Replicating established e-commerce models in emerging economies has been a core strategy for global venture firms looking for new growth markets in recent years.  One manager I spoke with said that there are upwards of 25 Groupon knockoffs seeking funding in Brazil alone.

Ahead of that pack is Peixe Urbano, a deal a day website which has closed rounds from Benchmark, Tiger Global and General Atlantic.  The firm was first backed by Eric Acher of Monashees Capital, who headed General Atlantic’s Latin American practice and was an active angel investor before setting up Monashees in São Paulo.

Role models and success stories are critical to the development of an entrepreneurial ecosystem and culture. The success of companies like Peixe Urbano in attracting global capital at competitive valuations, and Naspers’ acquisition of Brazilian online comparison shopping site BuscaPé for US $342m in 2009, send an important signal to would-be entrepreneurs. In Brazil, where business school graduates are coming of age in one of the world’s tightest labor markets, the opportunity cost of striking out on their own inevitably means turning down lucrative positions at established firms.

Finding Bed Fellows in Brazil

Identifying the right local partners and deal opportunities is even more challenging for early-stage investors than for private equity firms seeking a toehold in Latin America.

“Many of our managers are actively making investments in the region, both building direct relationships with the top entrepreneurs and partnering with local venture capital managers on deals,” Richard Lim of Greenspring Capital told me.

“Those managers are contemplating a number of structural approaches in the region including investing from the U.S, joint venturing with local firms, and setting up satellite offices in the region.”Greenspring, a US fund of funds and limited partner in many leading tech investment firms, has sent team members to Mexico, Brazil and Chile to map out the terrain.

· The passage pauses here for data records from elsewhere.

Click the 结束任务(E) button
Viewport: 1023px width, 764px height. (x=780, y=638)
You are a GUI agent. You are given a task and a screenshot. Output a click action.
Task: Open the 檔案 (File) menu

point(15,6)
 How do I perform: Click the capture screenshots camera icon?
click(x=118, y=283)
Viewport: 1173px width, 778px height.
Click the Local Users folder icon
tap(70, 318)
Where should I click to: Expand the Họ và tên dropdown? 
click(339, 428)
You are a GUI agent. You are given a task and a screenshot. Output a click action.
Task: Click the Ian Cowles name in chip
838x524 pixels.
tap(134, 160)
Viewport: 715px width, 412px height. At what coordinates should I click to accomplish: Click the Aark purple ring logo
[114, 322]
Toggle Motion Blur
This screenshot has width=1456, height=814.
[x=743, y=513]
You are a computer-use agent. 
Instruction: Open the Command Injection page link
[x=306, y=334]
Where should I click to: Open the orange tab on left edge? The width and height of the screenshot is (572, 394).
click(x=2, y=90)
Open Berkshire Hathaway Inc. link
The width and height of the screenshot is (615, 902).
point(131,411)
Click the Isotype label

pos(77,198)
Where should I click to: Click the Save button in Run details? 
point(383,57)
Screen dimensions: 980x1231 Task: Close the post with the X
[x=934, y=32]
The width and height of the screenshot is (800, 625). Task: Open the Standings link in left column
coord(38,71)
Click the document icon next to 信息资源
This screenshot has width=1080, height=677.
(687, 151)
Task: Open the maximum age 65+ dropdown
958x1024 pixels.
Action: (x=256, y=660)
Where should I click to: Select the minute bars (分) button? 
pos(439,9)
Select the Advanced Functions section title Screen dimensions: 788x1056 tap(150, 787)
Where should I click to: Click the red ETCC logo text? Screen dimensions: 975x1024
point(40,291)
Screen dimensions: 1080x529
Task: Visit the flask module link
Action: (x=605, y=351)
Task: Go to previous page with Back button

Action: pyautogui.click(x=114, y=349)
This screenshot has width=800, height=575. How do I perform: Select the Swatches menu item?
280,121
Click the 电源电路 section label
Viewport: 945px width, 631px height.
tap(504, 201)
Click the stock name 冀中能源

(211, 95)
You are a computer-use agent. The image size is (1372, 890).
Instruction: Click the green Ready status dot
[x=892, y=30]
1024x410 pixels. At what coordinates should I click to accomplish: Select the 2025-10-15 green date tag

One of the longest standing partnerships between US and Brazilian VCs was formed in 2007 when Draper Fisher Jurvetson acquired an interest in Belo Horizonte-based FIR Capital. Online video platform SambaTech is among the tech start ups in their portfolio.

Sami Haddad, the CEO of Rio-based TMT investor IdeaisNet, describes a “very rich exchange” between US venture firms and local Brazilian managers. IdeaisNet portfolio companies have been evaluated by many of the venture firms passing through Brazil, and some have liked what they’ve seen enough to come in as co-investors on second or third rounds.  IdeaisNet is on the short list of LatAm tech investors with realized exits, including the sale of Netflix lookalike NetMovies to Tiger Global late last year.

While e-commerce deals may dominate headlines, they represent only one segment of the technology opportunity in Latin America today.  In the growth equity space, Silver Lake’s investment in web-hosting company Locaweb and Apax’s US$500m acquisition of IT services firm Tivit stand out.

“We love the e-commerce story, but those companies are too small for us,” explains Francisco Alvarez-Demalde of Riverwood Capital.  “Our strategy is tech broadly defined, and we see the most opportunities on the software services side, and in the growing tech spend by Latin American corporations.”   Riverwood acquired Chilean IT services provider Synapsis in 2010, and ALOG, a Brazilian data center business, this year.

Other managers talked of attractive investment opportunities in mobile technology infrastructure, online media, and online education. LAVCA tracks deals in all of these segments and posts non-proprietary information here.

With many pundits pointing up inflated valuations for US tech startups, and others wringing their hands over the heated deal environment in Latin America, is it safe to assume that tech investing south of the border is bubbly by definition?

Alvarez-Demalde insists he is not concerned about a bubble. “However, in some of the opportunities below US$50m, given all the interest from US venture firms and now local investors too, we see a heating up of the market, and a more competitive environment.”

Technology deals and dealmakers will be an important focus at the 2011 LAVCA Summit and Investor Roundtable, when we will be partnering with the NVCA and Endeavor on the Venture Capital and Entrepreneurship Program on September 28th at the University Club in New York.